Output the records, every one, exactly as given.

SUPPLIED RECORDS:
((
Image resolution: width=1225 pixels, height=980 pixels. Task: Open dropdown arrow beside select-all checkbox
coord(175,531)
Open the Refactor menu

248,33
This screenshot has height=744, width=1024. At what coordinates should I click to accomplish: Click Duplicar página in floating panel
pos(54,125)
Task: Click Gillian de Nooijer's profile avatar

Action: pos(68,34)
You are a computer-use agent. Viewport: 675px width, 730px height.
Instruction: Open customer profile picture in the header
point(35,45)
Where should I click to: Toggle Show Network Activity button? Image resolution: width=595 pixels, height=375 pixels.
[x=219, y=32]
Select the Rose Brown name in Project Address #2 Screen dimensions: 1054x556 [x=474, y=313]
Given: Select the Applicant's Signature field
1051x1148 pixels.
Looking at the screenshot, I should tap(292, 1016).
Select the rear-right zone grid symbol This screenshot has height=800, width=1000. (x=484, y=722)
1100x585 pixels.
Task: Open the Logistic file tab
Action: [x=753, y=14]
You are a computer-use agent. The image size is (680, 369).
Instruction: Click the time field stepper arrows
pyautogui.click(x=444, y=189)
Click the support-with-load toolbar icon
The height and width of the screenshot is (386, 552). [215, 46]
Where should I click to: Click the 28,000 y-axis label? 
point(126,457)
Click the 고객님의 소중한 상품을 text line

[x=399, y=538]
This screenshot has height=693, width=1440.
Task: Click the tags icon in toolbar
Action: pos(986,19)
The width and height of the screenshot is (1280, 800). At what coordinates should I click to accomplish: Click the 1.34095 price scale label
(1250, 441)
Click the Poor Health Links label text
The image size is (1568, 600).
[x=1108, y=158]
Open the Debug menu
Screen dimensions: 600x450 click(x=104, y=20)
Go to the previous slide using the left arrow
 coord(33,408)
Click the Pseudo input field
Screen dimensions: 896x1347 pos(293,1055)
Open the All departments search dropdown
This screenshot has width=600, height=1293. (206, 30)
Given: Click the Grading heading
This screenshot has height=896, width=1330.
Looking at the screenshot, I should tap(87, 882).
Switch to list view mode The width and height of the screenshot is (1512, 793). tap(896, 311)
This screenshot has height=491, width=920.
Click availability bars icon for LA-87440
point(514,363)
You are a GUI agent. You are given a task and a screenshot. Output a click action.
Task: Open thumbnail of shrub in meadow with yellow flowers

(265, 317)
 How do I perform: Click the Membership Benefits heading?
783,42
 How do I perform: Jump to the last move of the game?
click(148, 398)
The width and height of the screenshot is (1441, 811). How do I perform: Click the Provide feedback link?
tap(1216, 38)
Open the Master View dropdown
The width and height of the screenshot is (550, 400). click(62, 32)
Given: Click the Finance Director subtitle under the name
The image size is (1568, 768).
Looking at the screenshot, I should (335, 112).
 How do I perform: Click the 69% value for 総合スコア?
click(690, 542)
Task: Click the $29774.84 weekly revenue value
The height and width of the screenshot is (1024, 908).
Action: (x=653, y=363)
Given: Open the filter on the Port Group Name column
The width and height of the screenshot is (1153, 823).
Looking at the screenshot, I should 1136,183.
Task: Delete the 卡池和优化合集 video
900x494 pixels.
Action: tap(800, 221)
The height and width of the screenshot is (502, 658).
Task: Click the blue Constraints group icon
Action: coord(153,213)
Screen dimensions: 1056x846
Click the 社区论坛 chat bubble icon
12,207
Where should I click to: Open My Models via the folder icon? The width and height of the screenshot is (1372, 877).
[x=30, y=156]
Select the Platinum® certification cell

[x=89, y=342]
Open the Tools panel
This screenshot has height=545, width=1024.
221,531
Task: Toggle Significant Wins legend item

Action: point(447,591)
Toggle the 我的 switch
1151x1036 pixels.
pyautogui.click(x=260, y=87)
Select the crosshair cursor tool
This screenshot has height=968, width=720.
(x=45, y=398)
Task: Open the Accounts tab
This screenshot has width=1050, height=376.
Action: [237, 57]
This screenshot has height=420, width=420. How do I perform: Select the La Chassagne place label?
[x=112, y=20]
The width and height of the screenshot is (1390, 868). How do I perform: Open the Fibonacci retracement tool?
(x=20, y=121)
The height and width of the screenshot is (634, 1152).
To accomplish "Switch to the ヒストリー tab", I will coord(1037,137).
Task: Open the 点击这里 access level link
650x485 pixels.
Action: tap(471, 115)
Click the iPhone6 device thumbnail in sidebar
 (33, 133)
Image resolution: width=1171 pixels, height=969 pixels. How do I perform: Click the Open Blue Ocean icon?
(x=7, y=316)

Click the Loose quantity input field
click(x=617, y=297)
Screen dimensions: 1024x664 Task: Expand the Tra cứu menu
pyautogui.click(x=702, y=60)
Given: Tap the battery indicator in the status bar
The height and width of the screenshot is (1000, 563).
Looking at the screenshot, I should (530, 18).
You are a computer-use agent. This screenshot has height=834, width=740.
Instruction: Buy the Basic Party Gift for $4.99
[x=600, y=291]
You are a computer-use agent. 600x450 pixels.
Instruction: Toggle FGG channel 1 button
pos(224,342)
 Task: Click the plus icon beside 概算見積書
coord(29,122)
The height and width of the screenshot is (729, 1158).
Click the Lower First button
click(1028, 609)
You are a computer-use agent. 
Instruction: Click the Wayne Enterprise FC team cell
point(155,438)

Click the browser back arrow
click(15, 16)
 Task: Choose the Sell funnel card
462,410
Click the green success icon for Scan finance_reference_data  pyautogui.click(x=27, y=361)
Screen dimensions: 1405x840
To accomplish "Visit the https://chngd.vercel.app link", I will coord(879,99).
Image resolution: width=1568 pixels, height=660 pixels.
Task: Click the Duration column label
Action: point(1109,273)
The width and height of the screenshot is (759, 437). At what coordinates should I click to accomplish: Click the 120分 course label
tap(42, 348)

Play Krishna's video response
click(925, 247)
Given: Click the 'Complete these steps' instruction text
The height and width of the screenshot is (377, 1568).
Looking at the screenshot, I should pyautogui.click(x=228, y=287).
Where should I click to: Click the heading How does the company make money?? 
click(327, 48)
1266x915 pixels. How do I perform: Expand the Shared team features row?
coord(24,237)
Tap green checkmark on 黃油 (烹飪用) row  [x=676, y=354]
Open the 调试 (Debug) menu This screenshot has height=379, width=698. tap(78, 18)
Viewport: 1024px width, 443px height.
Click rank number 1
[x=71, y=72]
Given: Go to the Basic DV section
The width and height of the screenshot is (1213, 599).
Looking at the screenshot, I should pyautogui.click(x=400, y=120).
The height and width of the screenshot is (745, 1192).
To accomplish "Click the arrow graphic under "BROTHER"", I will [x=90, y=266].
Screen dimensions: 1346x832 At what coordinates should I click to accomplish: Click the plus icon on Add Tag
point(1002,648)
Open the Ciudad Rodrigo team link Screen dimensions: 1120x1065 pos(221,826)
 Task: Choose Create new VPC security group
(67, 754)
))
RESPONSE TO THE EXERCISE:
Image resolution: width=1225 pixels, height=980 pixels. Task: Open dropdown arrow beside select-all checkbox
coord(175,531)
Open the Refactor menu

248,33
This screenshot has height=744, width=1024. At what coordinates should I click to accomplish: Click Duplicar página in floating panel
pos(54,125)
Task: Click Gillian de Nooijer's profile avatar

Action: pos(68,34)
You are a computer-use agent. Viewport: 675px width, 730px height.
Instruction: Open customer profile picture in the header
point(35,45)
Where should I click to: Toggle Show Network Activity button? Image resolution: width=595 pixels, height=375 pixels.
[x=219, y=32]
Select the Rose Brown name in Project Address #2 Screen dimensions: 1054x556 [x=474, y=313]
Given: Select the Applicant's Signature field
1051x1148 pixels.
Looking at the screenshot, I should tap(292, 1016).
Select the rear-right zone grid symbol This screenshot has height=800, width=1000. (x=484, y=722)
1100x585 pixels.
Task: Open the Logistic file tab
Action: [x=753, y=14]
You are a computer-use agent. The image size is (680, 369).
Instruction: Click the time field stepper arrows
pyautogui.click(x=444, y=189)
Click the support-with-load toolbar icon
The height and width of the screenshot is (386, 552). [215, 46]
Where should I click to: Click the 28,000 y-axis label? 
point(126,457)
Click the 고객님의 소중한 상품을 text line

[x=399, y=538]
This screenshot has height=693, width=1440.
Task: Click the tags icon in toolbar
Action: pos(986,19)
The width and height of the screenshot is (1280, 800). At what coordinates should I click to accomplish: Click the 1.34095 price scale label
(1250, 441)
Click the Poor Health Links label text
The image size is (1568, 600).
[x=1108, y=158]
Open the Debug menu
Screen dimensions: 600x450 click(x=104, y=20)
Go to the previous slide using the left arrow
 coord(33,408)
Click the Pseudo input field
Screen dimensions: 896x1347 pos(293,1055)
Open the All departments search dropdown
This screenshot has width=600, height=1293. (206, 30)
Given: Click the Grading heading
This screenshot has height=896, width=1330.
Looking at the screenshot, I should tap(87, 882).
Switch to list view mode The width and height of the screenshot is (1512, 793). tap(896, 311)
This screenshot has height=491, width=920.
Click availability bars icon for LA-87440
point(514,363)
You are a GUI agent. You are given a task and a screenshot. Output a click action.
Task: Open thumbnail of shrub in meadow with yellow flowers

(265, 317)
 How do I perform: Click the Membership Benefits heading?
783,42
 How do I perform: Jump to the last move of the game?
click(148, 398)
The width and height of the screenshot is (1441, 811). How do I perform: Click the Provide feedback link?
tap(1216, 38)
Open the Master View dropdown
The width and height of the screenshot is (550, 400). click(62, 32)
Given: Click the Finance Director subtitle under the name
The image size is (1568, 768).
Looking at the screenshot, I should (335, 112).
 How do I perform: Click the 69% value for 総合スコア?
click(690, 542)
Task: Click the $29774.84 weekly revenue value
The height and width of the screenshot is (1024, 908).
Action: (x=653, y=363)
Given: Open the filter on the Port Group Name column
The width and height of the screenshot is (1153, 823).
Looking at the screenshot, I should 1136,183.
Task: Delete the 卡池和优化合集 video
900x494 pixels.
Action: tap(800, 221)
The height and width of the screenshot is (502, 658).
Task: Click the blue Constraints group icon
Action: coord(153,213)
Screen dimensions: 1056x846
Click the 社区论坛 chat bubble icon
12,207
Where should I click to: Open My Models via the folder icon? The width and height of the screenshot is (1372, 877).
[x=30, y=156]
Select the Platinum® certification cell

[x=89, y=342]
Open the Tools panel
This screenshot has height=545, width=1024.
221,531
Task: Toggle Significant Wins legend item

Action: point(447,591)
Toggle the 我的 switch
1151x1036 pixels.
pyautogui.click(x=260, y=87)
Select the crosshair cursor tool
This screenshot has height=968, width=720.
(x=45, y=398)
Task: Open the Accounts tab
This screenshot has width=1050, height=376.
Action: [237, 57]
This screenshot has height=420, width=420. How do I perform: Select the La Chassagne place label?
[x=112, y=20]
The width and height of the screenshot is (1390, 868). How do I perform: Open the Fibonacci retracement tool?
(x=20, y=121)
The height and width of the screenshot is (634, 1152).
To accomplish "Switch to the ヒストリー tab", I will coord(1037,137).
Task: Open the 点击这里 access level link
650x485 pixels.
Action: tap(471, 115)
Click the iPhone6 device thumbnail in sidebar
 (33, 133)
Image resolution: width=1171 pixels, height=969 pixels. How do I perform: Click the Open Blue Ocean icon?
(x=7, y=316)

Click the Loose quantity input field
click(x=617, y=297)
Screen dimensions: 1024x664 Task: Expand the Tra cứu menu
pyautogui.click(x=702, y=60)
Given: Tap the battery indicator in the status bar
The height and width of the screenshot is (1000, 563).
Looking at the screenshot, I should (530, 18).
You are a computer-use agent. This screenshot has height=834, width=740.
Instruction: Buy the Basic Party Gift for $4.99
[x=600, y=291]
You are a computer-use agent. 600x450 pixels.
Instruction: Toggle FGG channel 1 button
pos(224,342)
 Task: Click the plus icon beside 概算見積書
coord(29,122)
The height and width of the screenshot is (729, 1158).
Click the Lower First button
click(1028, 609)
You are a computer-use agent. 
Instruction: Click the Wayne Enterprise FC team cell
point(155,438)

Click the browser back arrow
click(15, 16)
 Task: Choose the Sell funnel card
462,410
Click the green success icon for Scan finance_reference_data  pyautogui.click(x=27, y=361)
Screen dimensions: 1405x840
To accomplish "Visit the https://chngd.vercel.app link", I will coord(879,99).
Image resolution: width=1568 pixels, height=660 pixels.
Task: Click the Duration column label
Action: point(1109,273)
The width and height of the screenshot is (759, 437). At what coordinates should I click to accomplish: Click the 120分 course label
tap(42, 348)

Play Krishna's video response
click(925, 247)
Given: Click the 'Complete these steps' instruction text
The height and width of the screenshot is (377, 1568).
Looking at the screenshot, I should pyautogui.click(x=228, y=287).
Where should I click to: Click the heading How does the company make money?? 
click(327, 48)
1266x915 pixels. How do I perform: Expand the Shared team features row?
coord(24,237)
Tap green checkmark on 黃油 (烹飪用) row  [x=676, y=354]
Open the 调试 (Debug) menu This screenshot has height=379, width=698. tap(78, 18)
Viewport: 1024px width, 443px height.
Click rank number 1
[x=71, y=72]
Given: Go to the Basic DV section
The width and height of the screenshot is (1213, 599).
Looking at the screenshot, I should pyautogui.click(x=400, y=120).
The height and width of the screenshot is (745, 1192).
To accomplish "Click the arrow graphic under "BROTHER"", I will [x=90, y=266].
Screen dimensions: 1346x832 At what coordinates should I click to accomplish: Click the plus icon on Add Tag
point(1002,648)
Open the Ciudad Rodrigo team link Screen dimensions: 1120x1065 pos(221,826)
 Task: Choose Create new VPC security group
(67, 754)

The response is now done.